Coriolis mass Flow Meter

The Coriolis effect was discovered by physicist Gustave Gaspard Coriolis during the 1830’s, and is described as “the inertial force exerted on an object as a result of movement relative to a rotating frame of reference.” This science has been applied to many technologies: hydraulics, machine performance, missiles, ergonomics, ocean and atmospheric circulation and, of course, mass flow metering. 

 

Coriolis mass Flow Meter

 The use of the Coriolis effect as a technique for liquid and gas mass flow measurement was firmly established over 20 years ago. Since then, a number of different designs have been produced. With the tremendous electronic signal processing technology advances that have been made, Coriolis mass flowmeters have become highly accurate and reliable instruments. Rheonik remain at the forefront of this technology and now produce the world’s largest and most comprehensive range of meters. Only the Rheonik range has all of the following features:

• Liquid, sludge and gas measurement capability 
• Models to measure flow rates from as low as 0.03 kg/h up to 1,500,000 kg/h (0.07 lb/h to 3,300,000 lb/h)
• Sizes up to 12” / DN300
• Pressure ratings up to 900bar / 13,050 psig
• Temperature ratings from -255°C to +400°C / -425°F to +750°F
• Fiscal/custody transfer approvals (OIML R117 / NTEP)
• ATEX and CSA hazardous area approvals covering most of the world
• Extreme resistance to gas bubbles entrained in the process stream when compared to conventional Coriolis meters 
• Unaffected by viscosity, density or pressure changes 
• Multifunction measurement capability includes density and temperature 
• Available with stainless steel, hastelloy, monel and tantalum wetted materials as standard.Other materials on request

Operating Principle 

The flexibility of the Rheonik range in terms of applicability and accuracy is due to the patented mechanical arrangement of each meter. Each flowmeter has two measuring tubes parallel to one another and formed into the unique Omega shape, oscillating in opposing directions. 

The oscillating system is driven with two high mass cross bars mounted on vertical torsion rods:

1. The high mass cross bars stabilize the torsional movement, either eliminating or greatly reducing interference from external vibration and providing continued, reliable operation with the presence of oscillation dampening factors such as entrained gas bubbles or non-homogeneity in the process stream. 
2. The torsion rods minimize stress on the tubing, guide tube movement and help “energize” the torsional motion. 

This rugged mechanical arrangement is energy conserving and requires very little power input (typically less than 300mW) to maintain oscillation amplitude. The design provides for an exceptionally well balanced mechanism that approaches perpetual motion once energized, with a natural frequency that is tuned by the mass of the cross bars and the elasticity of the torsion rods.

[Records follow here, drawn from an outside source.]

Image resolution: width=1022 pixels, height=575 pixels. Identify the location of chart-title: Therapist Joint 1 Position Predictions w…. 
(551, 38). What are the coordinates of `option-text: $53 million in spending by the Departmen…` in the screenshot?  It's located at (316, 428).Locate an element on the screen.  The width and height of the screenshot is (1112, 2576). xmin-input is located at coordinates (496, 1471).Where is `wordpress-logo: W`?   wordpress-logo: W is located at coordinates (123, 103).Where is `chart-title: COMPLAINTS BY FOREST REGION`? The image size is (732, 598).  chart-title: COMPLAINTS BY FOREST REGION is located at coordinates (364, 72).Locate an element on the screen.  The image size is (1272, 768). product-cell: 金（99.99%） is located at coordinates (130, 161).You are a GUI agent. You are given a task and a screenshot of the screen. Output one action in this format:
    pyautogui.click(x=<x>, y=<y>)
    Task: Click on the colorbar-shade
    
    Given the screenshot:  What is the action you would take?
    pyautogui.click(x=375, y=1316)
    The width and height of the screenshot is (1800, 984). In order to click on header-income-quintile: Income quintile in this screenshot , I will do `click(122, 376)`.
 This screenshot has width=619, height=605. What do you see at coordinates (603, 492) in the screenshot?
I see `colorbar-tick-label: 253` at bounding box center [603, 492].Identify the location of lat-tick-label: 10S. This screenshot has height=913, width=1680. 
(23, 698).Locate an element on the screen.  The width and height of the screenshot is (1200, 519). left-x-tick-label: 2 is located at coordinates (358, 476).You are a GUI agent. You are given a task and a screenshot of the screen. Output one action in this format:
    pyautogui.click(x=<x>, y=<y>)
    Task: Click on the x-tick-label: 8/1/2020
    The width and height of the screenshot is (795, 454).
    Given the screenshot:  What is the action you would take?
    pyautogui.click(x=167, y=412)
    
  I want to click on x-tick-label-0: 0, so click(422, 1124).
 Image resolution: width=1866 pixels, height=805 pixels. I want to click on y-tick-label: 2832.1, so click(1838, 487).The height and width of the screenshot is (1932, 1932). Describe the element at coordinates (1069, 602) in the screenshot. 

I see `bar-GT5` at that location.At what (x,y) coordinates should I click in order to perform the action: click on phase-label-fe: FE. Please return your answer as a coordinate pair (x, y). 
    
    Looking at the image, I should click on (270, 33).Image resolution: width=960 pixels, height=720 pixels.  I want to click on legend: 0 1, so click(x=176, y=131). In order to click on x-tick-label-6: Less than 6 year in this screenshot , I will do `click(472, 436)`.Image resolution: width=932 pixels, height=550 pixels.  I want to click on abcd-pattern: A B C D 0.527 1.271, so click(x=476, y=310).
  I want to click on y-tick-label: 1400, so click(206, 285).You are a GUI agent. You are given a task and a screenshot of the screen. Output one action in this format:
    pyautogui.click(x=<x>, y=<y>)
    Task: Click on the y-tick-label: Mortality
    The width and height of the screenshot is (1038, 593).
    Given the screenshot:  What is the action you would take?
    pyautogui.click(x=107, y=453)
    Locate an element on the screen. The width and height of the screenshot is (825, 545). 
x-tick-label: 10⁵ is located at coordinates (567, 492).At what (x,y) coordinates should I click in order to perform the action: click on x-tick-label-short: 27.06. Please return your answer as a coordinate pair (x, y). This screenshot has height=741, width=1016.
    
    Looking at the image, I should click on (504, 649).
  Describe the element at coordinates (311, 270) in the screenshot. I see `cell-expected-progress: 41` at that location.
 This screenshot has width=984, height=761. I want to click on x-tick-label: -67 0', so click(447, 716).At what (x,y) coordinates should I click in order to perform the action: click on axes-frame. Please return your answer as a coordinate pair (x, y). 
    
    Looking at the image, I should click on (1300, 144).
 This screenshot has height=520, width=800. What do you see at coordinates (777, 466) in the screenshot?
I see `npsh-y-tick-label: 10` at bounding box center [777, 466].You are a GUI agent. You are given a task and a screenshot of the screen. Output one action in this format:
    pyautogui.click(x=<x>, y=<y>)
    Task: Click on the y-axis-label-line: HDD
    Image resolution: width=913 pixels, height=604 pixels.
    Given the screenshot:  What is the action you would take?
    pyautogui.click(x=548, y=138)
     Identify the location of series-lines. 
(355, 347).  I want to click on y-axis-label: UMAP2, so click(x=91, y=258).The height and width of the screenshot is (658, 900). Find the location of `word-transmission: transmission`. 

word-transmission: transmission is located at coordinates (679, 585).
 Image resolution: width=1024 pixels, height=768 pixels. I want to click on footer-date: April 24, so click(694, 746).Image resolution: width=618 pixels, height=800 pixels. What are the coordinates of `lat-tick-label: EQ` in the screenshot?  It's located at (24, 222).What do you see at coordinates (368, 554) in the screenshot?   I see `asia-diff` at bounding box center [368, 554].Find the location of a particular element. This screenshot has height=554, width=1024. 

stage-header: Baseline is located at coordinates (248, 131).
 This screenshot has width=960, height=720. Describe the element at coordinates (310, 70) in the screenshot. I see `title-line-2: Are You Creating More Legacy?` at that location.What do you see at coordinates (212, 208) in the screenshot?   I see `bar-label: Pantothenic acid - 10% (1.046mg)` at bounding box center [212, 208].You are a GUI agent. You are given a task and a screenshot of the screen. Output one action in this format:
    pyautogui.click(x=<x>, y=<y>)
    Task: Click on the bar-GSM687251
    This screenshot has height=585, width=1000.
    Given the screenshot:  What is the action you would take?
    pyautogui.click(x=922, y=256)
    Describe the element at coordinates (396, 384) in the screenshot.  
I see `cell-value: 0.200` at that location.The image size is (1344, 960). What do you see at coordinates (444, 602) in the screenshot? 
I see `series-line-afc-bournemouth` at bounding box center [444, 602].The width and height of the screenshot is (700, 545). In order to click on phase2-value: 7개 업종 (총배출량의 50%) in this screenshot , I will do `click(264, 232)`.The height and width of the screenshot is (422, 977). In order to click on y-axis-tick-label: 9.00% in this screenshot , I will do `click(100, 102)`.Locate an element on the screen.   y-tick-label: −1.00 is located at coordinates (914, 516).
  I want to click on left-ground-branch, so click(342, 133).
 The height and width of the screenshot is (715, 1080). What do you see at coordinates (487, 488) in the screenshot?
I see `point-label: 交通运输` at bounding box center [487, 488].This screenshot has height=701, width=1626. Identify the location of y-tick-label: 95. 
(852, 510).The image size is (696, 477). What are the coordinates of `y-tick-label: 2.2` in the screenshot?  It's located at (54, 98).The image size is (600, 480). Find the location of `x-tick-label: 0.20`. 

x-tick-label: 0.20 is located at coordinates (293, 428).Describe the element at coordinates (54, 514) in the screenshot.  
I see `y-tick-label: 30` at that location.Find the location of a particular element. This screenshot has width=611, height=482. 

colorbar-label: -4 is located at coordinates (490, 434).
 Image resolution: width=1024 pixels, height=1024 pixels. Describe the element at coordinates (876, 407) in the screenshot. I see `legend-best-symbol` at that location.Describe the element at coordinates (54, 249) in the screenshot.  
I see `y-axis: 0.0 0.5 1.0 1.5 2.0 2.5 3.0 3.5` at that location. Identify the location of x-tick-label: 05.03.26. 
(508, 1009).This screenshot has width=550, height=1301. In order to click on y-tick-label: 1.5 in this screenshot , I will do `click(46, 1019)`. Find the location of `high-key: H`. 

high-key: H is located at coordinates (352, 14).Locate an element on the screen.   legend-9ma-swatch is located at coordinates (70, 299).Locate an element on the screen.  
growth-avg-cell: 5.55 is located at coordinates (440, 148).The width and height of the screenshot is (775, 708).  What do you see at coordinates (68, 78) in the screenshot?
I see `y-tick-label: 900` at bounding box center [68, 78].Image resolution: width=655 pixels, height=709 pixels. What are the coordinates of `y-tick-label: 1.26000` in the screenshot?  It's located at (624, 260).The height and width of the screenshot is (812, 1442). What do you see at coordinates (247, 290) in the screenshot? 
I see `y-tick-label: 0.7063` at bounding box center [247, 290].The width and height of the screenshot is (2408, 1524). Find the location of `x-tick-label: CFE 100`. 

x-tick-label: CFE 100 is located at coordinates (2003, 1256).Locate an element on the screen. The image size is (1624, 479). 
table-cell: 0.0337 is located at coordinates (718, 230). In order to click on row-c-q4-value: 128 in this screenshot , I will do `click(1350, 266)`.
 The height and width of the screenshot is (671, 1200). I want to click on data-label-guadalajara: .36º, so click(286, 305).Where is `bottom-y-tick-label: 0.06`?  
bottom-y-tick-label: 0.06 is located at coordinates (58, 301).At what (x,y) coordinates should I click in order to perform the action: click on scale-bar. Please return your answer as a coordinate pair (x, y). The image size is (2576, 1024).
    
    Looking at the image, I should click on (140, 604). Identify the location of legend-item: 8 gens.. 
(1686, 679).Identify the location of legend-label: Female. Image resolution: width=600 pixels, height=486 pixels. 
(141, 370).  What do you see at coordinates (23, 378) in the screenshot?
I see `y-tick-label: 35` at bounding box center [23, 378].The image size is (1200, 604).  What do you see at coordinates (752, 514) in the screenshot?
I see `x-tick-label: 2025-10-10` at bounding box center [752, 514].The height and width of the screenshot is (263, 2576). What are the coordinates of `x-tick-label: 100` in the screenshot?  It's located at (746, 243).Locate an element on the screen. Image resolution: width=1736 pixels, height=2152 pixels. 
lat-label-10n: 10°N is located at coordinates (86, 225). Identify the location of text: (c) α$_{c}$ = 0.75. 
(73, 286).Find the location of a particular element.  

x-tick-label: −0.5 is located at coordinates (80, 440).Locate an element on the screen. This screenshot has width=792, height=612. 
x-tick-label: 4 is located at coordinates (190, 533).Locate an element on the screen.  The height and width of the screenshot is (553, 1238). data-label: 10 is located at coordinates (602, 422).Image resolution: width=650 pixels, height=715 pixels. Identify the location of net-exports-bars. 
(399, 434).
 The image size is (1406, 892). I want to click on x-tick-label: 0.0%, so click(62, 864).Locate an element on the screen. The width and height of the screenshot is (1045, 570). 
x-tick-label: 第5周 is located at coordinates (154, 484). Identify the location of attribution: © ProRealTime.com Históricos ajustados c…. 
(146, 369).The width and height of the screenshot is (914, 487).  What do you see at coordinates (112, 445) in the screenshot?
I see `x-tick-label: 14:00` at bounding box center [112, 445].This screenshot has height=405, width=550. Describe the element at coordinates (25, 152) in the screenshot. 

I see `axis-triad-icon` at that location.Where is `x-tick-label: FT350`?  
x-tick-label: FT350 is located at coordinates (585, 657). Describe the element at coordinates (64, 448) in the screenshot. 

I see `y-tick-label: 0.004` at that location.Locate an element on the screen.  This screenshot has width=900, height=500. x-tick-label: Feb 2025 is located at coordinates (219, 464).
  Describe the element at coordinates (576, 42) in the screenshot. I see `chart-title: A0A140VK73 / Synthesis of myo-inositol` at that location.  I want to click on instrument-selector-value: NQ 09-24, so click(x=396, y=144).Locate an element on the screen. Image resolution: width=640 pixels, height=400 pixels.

Amplitude is controlled by a pair of electromagnetic coils mounted at each side of the Omega tubes. The whole mechanism is symmetrical, ensuring that internal acceleration forces from the measured process are counterbalanced. Whenever mass (either liquid or gas) flows through the oscillating Omega shaped tubes, a Coriolis force is generated, causing a “bending” or “deflection” in the top of the tubes. This deflection is sensed as a phase shift between two electronic pick ups mounted on the tubes. The degree of phase shift is directly proportional to the mass flowing within the tubes. 

This can perhaps be better understood by imagining that the oscillation of the meter measuring tubes (the upper semi-circle of the Omega tubes) is taking place on an imaginary disc with points “a” and “b” on the circumference of the disc. Process material, starting at point “a” and moving across the imaginary disc to point “b” (the path of “effective massflow”) will pass through a range of differing velocities along the way. The Coriolis force (“FC”) generated from the oscillations of the disc and the effective mass flow vector is perpendicular to the movement of the mass across the disc and is proportional to the mass flow. In the meter, this force causes the deflection that is sensed by the two pick-up coils.